Oradour-sur-Glane en 2017

Oradour-sur-Glane en 2017 - THIERRY ZOCCOLAN / AFP

Le mot "martyr" inscrit sur le centre de mémoire d'Oradour-sur-Glane, a été rayé et remplacé par le mot "menteur".

Le centre de mémoire d'Oradour-sur-Glane (Haute-Vienne) profané. Vendredi, des inscriptions révisionnistes ont été découvertes à l'entrée du site du village martyr de la seconde guerre mondiale. Le mot "martyr" a été rayé à la peinture blanche et remplacé par le mot "menteur".

"Quand on remplace le terme martyr par le terme menteur, on comprend bien que c’est quelque chose d’inqualifiable.
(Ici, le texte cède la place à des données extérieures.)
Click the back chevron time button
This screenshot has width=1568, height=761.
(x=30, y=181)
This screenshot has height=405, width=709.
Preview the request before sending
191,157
Je pense aux 642 martyrs d’Oradour-sur-Glane, je pense aux femmes et aux enfants qui ont été massacrés dans l’Eglise, aux hommes qui ont été massacrés dans les granges et à tous ceux qui ont du vivre toute leur vie avec la pensée de cette tragédie", s'est ému ce dimanche sur RMC Philippe Lacroix, le maire de la commune.

"Souiller ce lieu de recueillement, c'est aussi salir la mémoire de nos martyrs"

"Il ne faut pas baisser la garde, il faut perpétuer ce devoir de mémoire, d’expliquer ce qu’il s’est passé ici et de lutter sans relâche contre ces gens-là", a-t-il plaidé.

La profanation a fait réagir le gouvernement vendredi sur Twitter. Le premier ministre Jean Castex a fait part colère : "Souiller ce lieu de recueillement, c'est aussi salir la mémoire de nos martyrs. Tout est mis en oeuvre pour que les auteurs de ces actes infâmes en répondent devant la Justice".

Le 10 juin 1944, une division blindée de SS avait assassiné 642 personnes, principalement des habitants de village situé à environ vingt kilomètres au nord-ouest de Limoges. Les SS avaient ensuite incendié les maisons du village, aujourd'hui zone de mémoire, dont les ruines ont été conservées et sont désormais un lieu de recueillement.